Before the Fed rate increases started in March of last year, the yields on money market funds were 0.02%, according to Peter Crane of Crane Data, the go-to source for money market fund numbers. That made dividend-paying stocks far more attractive to income-seeking investors than they would have otherwise been. So investors flocked to them, driving up their prices.

But these days, many money funds are yielding more than 5%. That has led many income-seeking investors to move away from stocks into money funds and other interest-bearing securities.

“A reassessment of the U.S. interest rate trajectory for 2024 has disrupted the market rally and led to a surge in U.S. bond yields,” says Philip Lawlor, Wilshire’s managing director for market research.

Six of the Select Seven—all except Tesla—are pure technology stocks.
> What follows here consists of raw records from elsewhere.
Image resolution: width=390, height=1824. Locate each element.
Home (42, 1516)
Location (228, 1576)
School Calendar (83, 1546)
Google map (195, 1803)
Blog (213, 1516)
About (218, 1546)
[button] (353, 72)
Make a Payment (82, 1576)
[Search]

And, Lawlor says, “Technology was the biggest drag on third-quarter returns, but the sector was still up 40.7% through September.”

The Seven’s upcoming earnings announcements will help determine whether the market, which is still up double digits despite the drop that began in September, will rise again.

Will the Seven’s earnings reports boost their stocks and provide a disproportionate gain to the overall market? Will the reports sink their stocks, causing disproportionate losses?

I don’t know, nobody knows. What I do know, though, is that however the Select Seven’s earnings reports turn out, they’re going to be important. And they’re likely to be interesting.